It can be hard to visualize something you can’t see, so when NASA announced the TRAPPIST-1 system, they knew they needed to get some great artists to visually represent the amazing new system.
Robert Hurt, a visualization scientist at Caltech’s IPAC Center with a Ph.D. in astrophysics, and Tim Pyle, a multimedia producer with a background in Hollywood special effects, came together to create visualizations of the TRAPPIST-1 system.
The seven-planet system discovered by NASA’s Spitzer Space Telescope has three Earth-size planets in its habitable zone. As no telescope is powerful enough to photograph our distant neighbors yet, the two were tasked with creating realistic renderings of what they might look like.
“For the public, the value of this is not just giving them a picture of something somebody made up,” Douglas Hudgins, a program scientist for the Exoplanet Exploration Program at NASA Headquarters, said in a press release. “These are real, educated guesses of how something might look to human beings. An image is worth a thousand words.”
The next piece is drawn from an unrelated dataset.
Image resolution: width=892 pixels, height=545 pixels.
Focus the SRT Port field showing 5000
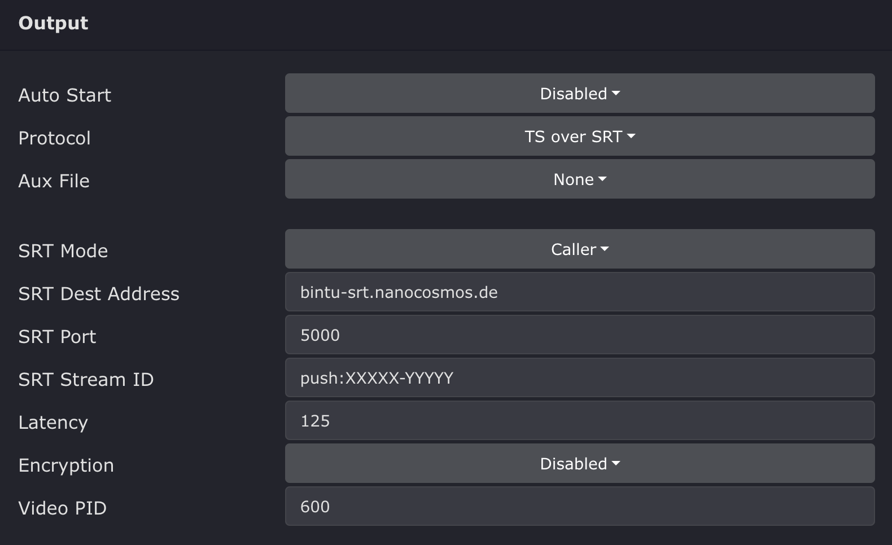(580, 335)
Hurt and Pyle worked with data from telescopes and consulted the discovery team at NASA as they went along. TRAPPIST-1b was inspired by Jupiter’s moon, Io. Pyle based the design of TRAPPIST-1h, the most distant and mysterious planet in the system, off two more of Jupiter’s moons, Ganymede and Europa.
“When we’re doing these artist’s concepts, we’re never saying, ‘This is what these planets actually look like,'” Pyle said. “We’re doing plausible illustrations of what they could look like, based on what we know so far. Having this wide range of seven planets actually let us illustrate almost the whole breadth of what would be plausible. This was going to be this incredible interstellar laboratory for what could happen on an Earth-sized planet.”
Based on the possibly that the planets are tidally locked, Hurt put an ice cap on TRAPPIST-1c’s dark side. Hurt also took a little creative liberty, putting water on the “dayside” of TRAPPIST-1d, one of the three habitable planets. Scientists originally wanted him to depict an “eyeball world,” where the side facing the host star would be hot and dry, the side on the back would be icy, and the middle would have water. But Hurt tried to convince them his design would be the best bet.
“Then I kind of pushed back, and said, ‘If it’s on the dark side, no one can look at it and understand we’re saying there’s water there,’” Hurt said.
After the disagreement, the team compromised, allowing water to be seen in the “dayside.”
Ultimately, the team’s main goal was to get the public excited about science and give them more information about what these planets might look like.